Le 10 juin, beaucoup ont été surpris par la nouvelle relayée par TBD, une filiale de Block, et selon laquelle le cofondateur de Twitter, Jack Dorsey, a annoncé le lancement de la plateforme Web5. Web 1, 2, 3 et maintenant Web 5 ? Mais où est passé le Web 4 ? Ceux qui ne se soucient pas des suites de chiffres peuvent simplement télécharger le Web 7.

Mais d'abord, pour que personne ne prenne de retard dans la compréhension de cet article, parlons rapidement des étapes de l'évolution du Web. Si vous connaissez déjà le sujet, vous pouvez passer directement à la rubrique suivante.

Du web statique au web collaboratif

Au début, il y avait ce que nous appelons maintenant Web1, à l'époque simplement connu sous le nom de web. À ce stade, les premiers sites web, portails et services en ligne ont été développés, et les utilisateurs ne pouvaient que lire les informations, sans possibilité d'interaction directe. En effet, aucune interaction n'était possible entre les utilisateurs. Ceux qui accédaient au web se contentaient de consommer le contenu mis à disposition dans un réseau de communication unidirectionnel et, pour cette raison, le Web1 était également appelé « Web statique ».

Avec l'évolution des technologies de support du Web, le Web2 est progressivement arrivé avec l'émergence et la prolifération des réseaux sociaux et de toutes les applications telles que les blogs, les forums et les podcasts qui ont rendu possibles de nouvelles formes de communication participative.

En fait, grâce au développement de ces nouveaux outils, les utilisateurs ont commencé à communiquer entre eux et à partager leur propre contenu. Dans cette étape, l'utilisateur qui n'était auparavant qu'un acteur passif, est devenu le détenteur de la création et de la gestion du contenu en ligne, construisant de nouveaux processus et interactions, ce qui explique pourquoi le Web2 a été surnommé le « Web collaboratif ».

Quand le Web3 est-il apparu ?

Tout comme les autres étapes du Web, il est difficile de déterminer avec précision quand le Web3 est né. Cela s'explique par le fait que le développement du Web est un processus et, en tant que tel, n'a pas de date de début fixe. Mais, beaucoup affirment que l'idée du Web3 a émergé vers 2006, bien que le terme Web3 n'ait été inventé qu'en 2014 par Gavin Wood. Il est censé être la prochaine étape de l'internet. Et, je dis bien « supposé », car il n'en est qu'à ses débuts, et il n'y a donc encore aucune certitude sur ce que sera réellement la prochaine étape du Web.

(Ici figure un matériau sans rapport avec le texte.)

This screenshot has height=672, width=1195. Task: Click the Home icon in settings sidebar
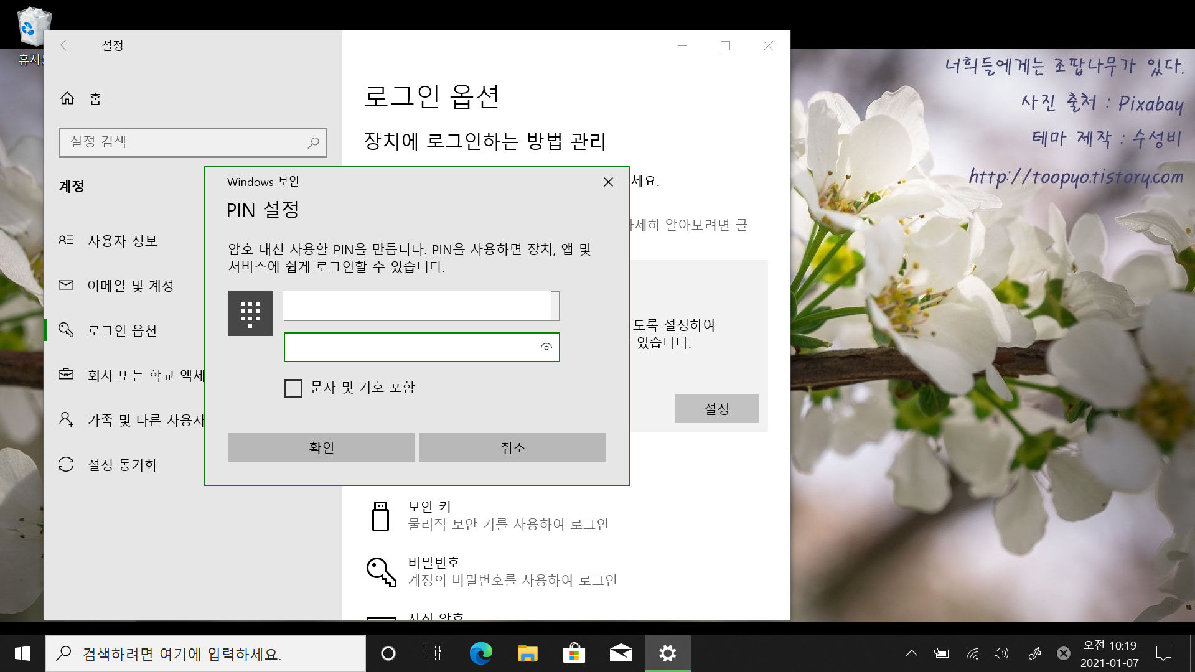(67, 98)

Notez qu'il n'y a pas de créateur unique de Web3. Il est développé en collaboration avec différentes personnes et organisations qui s'appuient les unes sur les autres. Mais, dans l'ensemble, les personnes impliquées dans les plateformes de contrats intelligents sur les blockchains telles que Ethereum, EOS et TRON sont celles qui, de l'aveu général, ouvrent la voie à la construction de Web3.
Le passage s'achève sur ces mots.